▶ EXERCISE:
Recast the records as a Markdown table with the columns Row and Line, starting at the first line of the records and ending with the line that contains "Describe the element at coordinates (795, 334)", both included. Number each line in the Row column and leave out blank lines.

— Start THE DATA —

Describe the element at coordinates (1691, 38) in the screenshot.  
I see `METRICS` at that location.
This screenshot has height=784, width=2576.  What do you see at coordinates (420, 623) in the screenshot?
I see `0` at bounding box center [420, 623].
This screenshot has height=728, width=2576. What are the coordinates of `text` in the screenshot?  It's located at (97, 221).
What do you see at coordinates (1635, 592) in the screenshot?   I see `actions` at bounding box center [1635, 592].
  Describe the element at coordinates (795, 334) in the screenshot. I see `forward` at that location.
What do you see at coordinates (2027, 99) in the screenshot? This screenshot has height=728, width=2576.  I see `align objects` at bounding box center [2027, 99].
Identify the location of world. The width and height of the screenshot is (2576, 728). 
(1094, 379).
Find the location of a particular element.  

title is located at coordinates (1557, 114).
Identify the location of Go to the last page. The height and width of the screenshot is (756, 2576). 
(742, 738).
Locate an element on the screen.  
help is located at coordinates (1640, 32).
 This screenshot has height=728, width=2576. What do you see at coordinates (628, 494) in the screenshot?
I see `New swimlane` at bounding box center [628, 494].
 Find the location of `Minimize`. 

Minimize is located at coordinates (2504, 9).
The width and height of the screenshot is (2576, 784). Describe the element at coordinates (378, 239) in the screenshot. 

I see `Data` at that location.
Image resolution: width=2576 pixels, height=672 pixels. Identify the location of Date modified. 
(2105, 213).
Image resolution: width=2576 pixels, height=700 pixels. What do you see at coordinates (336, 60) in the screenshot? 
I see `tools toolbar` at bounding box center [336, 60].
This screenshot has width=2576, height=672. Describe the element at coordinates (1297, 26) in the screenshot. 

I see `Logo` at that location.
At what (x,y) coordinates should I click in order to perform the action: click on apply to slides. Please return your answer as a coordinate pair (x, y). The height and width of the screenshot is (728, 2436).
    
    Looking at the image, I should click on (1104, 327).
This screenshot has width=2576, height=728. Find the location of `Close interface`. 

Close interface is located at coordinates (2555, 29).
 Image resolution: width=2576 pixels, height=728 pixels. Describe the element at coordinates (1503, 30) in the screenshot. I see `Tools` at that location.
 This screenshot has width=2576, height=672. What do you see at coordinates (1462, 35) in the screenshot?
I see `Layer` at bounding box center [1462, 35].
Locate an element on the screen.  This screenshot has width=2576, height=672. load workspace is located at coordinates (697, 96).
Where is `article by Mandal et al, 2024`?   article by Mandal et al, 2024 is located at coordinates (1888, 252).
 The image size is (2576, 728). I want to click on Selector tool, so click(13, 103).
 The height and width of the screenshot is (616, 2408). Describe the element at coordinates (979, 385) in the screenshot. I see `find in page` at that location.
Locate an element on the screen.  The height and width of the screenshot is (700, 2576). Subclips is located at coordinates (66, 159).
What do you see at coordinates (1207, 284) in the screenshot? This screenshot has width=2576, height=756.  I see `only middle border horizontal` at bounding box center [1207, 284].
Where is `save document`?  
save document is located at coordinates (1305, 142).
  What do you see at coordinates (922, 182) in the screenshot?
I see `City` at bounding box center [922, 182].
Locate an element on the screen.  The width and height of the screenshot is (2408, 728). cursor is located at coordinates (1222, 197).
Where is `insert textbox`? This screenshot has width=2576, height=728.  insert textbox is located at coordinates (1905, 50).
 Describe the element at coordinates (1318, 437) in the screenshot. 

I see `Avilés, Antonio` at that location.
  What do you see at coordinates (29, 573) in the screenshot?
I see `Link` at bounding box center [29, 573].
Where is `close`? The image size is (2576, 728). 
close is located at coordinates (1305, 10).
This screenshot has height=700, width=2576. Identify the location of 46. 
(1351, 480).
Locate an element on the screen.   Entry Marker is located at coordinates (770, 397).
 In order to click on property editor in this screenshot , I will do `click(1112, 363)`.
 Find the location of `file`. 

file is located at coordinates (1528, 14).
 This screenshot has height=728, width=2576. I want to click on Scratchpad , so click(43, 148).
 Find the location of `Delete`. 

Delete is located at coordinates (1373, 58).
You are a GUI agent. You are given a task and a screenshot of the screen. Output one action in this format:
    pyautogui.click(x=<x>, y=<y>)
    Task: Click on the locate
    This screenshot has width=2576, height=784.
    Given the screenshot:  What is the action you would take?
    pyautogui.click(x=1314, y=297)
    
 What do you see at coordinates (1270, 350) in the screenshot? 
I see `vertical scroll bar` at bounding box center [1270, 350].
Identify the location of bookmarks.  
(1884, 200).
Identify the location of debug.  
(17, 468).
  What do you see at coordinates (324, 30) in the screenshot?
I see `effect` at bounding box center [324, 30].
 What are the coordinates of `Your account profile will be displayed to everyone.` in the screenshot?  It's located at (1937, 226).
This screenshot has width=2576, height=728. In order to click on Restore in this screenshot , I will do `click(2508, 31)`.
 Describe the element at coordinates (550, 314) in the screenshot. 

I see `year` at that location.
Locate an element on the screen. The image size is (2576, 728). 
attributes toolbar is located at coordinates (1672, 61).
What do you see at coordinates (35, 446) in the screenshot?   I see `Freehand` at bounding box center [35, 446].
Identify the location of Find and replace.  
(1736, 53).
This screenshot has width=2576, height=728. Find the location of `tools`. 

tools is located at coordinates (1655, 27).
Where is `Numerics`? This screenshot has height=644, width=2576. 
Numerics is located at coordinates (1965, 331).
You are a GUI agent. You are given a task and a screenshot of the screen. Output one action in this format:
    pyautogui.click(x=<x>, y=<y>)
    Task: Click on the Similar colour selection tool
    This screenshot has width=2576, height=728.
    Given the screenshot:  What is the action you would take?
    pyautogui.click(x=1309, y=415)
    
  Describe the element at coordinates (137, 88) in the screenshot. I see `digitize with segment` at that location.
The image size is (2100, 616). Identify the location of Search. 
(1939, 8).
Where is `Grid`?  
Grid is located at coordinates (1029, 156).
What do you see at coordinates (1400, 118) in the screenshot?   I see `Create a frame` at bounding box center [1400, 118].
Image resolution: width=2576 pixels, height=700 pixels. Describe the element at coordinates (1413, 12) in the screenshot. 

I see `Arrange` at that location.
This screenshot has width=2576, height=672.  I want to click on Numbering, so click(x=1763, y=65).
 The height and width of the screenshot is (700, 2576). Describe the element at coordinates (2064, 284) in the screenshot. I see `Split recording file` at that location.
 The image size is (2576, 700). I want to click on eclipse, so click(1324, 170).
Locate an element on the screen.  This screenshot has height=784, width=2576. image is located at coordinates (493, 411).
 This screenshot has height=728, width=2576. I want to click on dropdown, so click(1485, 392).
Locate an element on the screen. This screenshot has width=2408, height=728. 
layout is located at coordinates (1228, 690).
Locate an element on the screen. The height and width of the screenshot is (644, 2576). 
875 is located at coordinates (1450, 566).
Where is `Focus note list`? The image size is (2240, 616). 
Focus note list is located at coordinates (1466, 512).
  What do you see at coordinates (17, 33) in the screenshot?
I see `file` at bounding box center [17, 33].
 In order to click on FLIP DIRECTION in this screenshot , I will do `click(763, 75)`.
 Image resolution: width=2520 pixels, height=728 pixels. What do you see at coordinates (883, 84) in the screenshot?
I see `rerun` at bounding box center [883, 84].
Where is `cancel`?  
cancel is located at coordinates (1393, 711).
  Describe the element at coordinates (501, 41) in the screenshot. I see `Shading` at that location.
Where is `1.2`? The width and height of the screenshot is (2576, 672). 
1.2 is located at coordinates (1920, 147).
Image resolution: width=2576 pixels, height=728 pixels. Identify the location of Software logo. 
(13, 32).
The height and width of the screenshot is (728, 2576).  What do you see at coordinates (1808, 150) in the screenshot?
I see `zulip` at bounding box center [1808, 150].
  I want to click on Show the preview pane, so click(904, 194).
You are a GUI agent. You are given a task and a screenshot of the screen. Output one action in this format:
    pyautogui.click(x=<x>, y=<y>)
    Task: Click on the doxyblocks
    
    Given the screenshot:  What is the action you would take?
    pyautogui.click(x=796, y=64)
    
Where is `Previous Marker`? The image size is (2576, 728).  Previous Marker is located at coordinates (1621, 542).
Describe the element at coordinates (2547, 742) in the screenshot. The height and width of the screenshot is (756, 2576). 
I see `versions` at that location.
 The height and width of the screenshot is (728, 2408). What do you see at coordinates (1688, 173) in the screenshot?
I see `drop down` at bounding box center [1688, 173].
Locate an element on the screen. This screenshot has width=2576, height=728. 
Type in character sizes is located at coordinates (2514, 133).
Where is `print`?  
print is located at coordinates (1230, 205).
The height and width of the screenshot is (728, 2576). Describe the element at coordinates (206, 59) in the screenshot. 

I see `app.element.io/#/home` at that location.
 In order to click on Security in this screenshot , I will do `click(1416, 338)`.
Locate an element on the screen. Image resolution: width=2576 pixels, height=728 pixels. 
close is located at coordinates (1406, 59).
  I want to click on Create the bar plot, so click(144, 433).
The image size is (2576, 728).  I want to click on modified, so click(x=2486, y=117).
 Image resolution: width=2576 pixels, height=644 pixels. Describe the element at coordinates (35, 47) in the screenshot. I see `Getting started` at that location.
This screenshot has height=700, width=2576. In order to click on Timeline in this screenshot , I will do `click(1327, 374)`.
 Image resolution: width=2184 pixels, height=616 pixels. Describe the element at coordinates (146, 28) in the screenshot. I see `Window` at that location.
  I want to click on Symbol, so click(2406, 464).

— End THE DATA —

▶ RESPONSE TO THIS EXERCISE:
| Row | Line |
|---|---|
| 1 | Describe the element at coordinates (1691, 38) in the screenshot.   |
| 2 | I see `METRICS` at that location. |
| 3 | This screenshot has height=784, width=2576.  What do you see at coordinates (420, 623) in the screenshot? |
| 4 | I see `0` at bounding box center [420, 623]. |
| 5 | This screenshot has height=728, width=2576. What are the coordinates of `text` in the screenshot?  It's located at (97, 221). |
| 6 | What do you see at coordinates (1635, 592) in the screenshot?   I see `actions` at bounding box center [1635, 592]. |
| 7 |   Describe the element at coordinates (795, 334) in the screenshot. I see `forward` at that location. |